TASK REQUIREMENTS:
Your answer must hold only the lines below from the line containing "The width and height of the screenshot is (769, 332)." through the line containing "Viewport: 691px width, 343px height.", each reproduced exactly.

---------- INFORMATION PROVIDED

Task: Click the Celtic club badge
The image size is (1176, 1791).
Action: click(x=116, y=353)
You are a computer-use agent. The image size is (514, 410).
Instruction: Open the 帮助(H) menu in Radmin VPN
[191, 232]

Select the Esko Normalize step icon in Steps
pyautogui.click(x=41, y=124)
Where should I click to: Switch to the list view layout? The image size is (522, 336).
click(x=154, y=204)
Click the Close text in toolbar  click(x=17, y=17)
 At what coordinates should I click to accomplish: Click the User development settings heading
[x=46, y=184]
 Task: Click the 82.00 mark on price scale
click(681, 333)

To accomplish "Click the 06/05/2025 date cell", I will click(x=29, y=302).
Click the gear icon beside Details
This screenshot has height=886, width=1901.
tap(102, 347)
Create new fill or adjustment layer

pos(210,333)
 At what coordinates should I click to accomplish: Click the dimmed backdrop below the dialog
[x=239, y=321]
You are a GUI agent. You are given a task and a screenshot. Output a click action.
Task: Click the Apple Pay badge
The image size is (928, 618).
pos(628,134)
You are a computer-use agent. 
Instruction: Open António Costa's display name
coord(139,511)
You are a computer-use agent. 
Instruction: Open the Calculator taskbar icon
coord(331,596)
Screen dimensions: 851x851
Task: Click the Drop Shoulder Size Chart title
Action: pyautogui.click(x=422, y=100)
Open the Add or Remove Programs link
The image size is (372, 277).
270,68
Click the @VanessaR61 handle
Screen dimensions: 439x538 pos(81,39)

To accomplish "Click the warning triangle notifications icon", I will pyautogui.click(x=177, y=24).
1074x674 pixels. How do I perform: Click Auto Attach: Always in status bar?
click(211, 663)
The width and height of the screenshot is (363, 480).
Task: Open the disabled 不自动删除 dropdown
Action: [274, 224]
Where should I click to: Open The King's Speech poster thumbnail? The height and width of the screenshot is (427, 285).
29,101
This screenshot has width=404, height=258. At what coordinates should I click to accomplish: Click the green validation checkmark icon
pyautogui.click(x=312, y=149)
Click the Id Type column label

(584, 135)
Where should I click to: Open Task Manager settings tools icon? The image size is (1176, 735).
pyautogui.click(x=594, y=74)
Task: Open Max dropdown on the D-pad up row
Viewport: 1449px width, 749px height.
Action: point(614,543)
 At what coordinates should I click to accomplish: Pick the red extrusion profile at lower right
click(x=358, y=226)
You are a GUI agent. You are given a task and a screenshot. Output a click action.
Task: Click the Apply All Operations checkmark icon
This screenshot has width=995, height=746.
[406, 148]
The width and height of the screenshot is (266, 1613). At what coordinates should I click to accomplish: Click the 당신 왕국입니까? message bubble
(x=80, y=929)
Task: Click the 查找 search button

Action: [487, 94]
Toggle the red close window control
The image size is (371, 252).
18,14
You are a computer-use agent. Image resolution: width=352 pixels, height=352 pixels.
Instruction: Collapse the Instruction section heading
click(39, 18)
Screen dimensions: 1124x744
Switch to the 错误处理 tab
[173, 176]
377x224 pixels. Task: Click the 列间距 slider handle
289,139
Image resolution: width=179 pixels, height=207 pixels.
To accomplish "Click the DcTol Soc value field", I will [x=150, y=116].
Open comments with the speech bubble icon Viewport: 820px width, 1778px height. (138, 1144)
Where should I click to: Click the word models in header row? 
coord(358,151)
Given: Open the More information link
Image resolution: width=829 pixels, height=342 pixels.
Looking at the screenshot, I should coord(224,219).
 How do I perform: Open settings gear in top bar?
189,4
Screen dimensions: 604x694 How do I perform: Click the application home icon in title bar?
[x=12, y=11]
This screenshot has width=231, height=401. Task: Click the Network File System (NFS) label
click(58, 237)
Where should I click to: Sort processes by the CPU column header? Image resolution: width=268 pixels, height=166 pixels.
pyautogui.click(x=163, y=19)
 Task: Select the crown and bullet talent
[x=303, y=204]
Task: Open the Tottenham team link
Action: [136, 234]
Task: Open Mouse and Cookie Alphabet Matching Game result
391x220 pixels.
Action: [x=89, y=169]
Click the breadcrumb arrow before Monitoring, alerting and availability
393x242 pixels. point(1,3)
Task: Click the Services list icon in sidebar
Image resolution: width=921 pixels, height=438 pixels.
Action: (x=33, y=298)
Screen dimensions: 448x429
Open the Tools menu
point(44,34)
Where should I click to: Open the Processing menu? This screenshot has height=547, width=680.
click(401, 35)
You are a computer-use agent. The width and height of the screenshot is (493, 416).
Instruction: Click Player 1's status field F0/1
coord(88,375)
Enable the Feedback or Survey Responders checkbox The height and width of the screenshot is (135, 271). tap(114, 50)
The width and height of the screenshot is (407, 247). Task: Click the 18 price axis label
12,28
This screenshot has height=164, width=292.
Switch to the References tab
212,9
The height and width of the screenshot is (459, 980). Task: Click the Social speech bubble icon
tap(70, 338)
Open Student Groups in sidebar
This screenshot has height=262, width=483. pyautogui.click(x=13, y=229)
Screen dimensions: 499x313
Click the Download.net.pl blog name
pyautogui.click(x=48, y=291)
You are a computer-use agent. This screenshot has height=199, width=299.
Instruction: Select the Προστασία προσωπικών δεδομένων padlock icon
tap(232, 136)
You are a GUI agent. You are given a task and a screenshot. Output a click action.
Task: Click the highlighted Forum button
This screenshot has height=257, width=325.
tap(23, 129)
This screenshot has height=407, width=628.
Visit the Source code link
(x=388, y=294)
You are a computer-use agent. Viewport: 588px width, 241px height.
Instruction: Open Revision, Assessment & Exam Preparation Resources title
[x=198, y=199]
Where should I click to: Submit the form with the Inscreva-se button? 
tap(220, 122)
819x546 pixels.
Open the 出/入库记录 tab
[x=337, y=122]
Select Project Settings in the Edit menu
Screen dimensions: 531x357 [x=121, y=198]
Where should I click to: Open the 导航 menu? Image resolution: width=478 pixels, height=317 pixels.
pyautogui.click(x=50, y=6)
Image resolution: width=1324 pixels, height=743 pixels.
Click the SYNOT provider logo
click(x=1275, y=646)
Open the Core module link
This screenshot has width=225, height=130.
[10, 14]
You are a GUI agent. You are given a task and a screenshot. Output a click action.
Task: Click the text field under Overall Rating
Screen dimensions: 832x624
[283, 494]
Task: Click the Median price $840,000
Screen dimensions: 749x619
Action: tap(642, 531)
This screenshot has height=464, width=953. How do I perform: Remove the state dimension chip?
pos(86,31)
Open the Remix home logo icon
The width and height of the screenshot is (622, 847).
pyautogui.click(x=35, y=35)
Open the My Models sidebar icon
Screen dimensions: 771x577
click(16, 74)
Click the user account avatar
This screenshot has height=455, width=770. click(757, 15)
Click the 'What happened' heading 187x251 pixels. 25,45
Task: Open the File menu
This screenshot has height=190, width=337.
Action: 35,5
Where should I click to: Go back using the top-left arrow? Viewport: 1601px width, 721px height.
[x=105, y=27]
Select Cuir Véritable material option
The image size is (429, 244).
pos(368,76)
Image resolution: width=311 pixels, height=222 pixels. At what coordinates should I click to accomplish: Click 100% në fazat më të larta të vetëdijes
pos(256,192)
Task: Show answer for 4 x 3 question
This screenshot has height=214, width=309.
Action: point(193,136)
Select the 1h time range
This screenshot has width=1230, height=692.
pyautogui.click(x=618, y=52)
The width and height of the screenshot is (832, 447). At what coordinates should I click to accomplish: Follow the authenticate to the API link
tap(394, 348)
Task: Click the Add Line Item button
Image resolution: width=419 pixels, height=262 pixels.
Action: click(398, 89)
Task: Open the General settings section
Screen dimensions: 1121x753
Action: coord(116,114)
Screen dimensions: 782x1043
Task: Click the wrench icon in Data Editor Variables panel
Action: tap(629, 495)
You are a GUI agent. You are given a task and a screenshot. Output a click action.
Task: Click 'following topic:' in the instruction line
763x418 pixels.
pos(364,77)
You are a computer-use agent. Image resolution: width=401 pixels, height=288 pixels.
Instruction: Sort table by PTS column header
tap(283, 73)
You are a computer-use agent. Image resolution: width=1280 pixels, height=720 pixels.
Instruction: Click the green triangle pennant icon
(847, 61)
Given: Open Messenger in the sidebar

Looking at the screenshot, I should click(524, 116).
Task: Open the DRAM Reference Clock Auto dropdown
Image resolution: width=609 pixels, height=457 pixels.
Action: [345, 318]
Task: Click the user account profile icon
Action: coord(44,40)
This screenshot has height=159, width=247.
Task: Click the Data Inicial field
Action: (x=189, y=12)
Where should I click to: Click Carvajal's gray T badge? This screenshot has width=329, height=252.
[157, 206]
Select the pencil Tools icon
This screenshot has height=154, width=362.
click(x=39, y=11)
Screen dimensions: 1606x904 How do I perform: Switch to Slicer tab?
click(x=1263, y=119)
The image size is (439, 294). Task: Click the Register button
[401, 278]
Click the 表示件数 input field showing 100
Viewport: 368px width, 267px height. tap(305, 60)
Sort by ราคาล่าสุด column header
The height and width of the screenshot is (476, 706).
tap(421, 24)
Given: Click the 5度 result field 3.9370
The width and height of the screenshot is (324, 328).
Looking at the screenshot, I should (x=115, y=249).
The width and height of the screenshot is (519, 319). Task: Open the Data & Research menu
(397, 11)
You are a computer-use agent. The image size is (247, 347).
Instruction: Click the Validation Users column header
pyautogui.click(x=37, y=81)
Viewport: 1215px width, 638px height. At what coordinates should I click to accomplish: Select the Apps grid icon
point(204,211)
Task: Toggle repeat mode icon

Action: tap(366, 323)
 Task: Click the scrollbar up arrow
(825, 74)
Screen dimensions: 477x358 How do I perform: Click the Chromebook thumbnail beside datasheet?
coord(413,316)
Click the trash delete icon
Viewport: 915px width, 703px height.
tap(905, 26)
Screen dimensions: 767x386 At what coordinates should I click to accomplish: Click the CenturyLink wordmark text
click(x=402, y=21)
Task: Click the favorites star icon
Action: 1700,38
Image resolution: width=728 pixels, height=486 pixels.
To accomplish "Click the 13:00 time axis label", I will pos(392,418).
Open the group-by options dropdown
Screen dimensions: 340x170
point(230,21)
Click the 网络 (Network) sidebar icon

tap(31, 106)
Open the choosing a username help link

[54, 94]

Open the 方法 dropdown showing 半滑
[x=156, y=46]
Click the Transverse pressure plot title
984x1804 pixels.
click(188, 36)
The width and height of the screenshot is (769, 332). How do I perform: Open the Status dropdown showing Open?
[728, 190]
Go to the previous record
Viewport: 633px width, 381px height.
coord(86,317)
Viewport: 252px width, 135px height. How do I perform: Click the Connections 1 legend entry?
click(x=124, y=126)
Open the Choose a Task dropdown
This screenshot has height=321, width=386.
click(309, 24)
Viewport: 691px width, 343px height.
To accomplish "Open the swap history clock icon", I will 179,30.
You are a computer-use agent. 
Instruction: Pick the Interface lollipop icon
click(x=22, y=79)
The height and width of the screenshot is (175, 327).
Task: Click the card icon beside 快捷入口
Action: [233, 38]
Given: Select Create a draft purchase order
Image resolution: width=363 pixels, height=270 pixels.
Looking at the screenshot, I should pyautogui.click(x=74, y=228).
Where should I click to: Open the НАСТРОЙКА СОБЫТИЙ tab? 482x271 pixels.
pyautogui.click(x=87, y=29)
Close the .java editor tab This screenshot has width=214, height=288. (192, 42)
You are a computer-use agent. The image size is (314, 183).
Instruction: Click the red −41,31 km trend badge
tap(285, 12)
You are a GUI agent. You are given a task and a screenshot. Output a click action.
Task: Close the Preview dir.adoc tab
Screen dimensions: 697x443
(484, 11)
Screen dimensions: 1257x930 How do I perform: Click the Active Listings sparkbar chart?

--------------------

WRITTEN RESPONSE:
The width and height of the screenshot is (769, 332). How do I perform: Open the Status dropdown showing Open?
[728, 190]
Go to the previous record
Viewport: 633px width, 381px height.
coord(86,317)
Viewport: 252px width, 135px height. How do I perform: Click the Connections 1 legend entry?
click(x=124, y=126)
Open the Choose a Task dropdown
This screenshot has height=321, width=386.
click(309, 24)
Viewport: 691px width, 343px height.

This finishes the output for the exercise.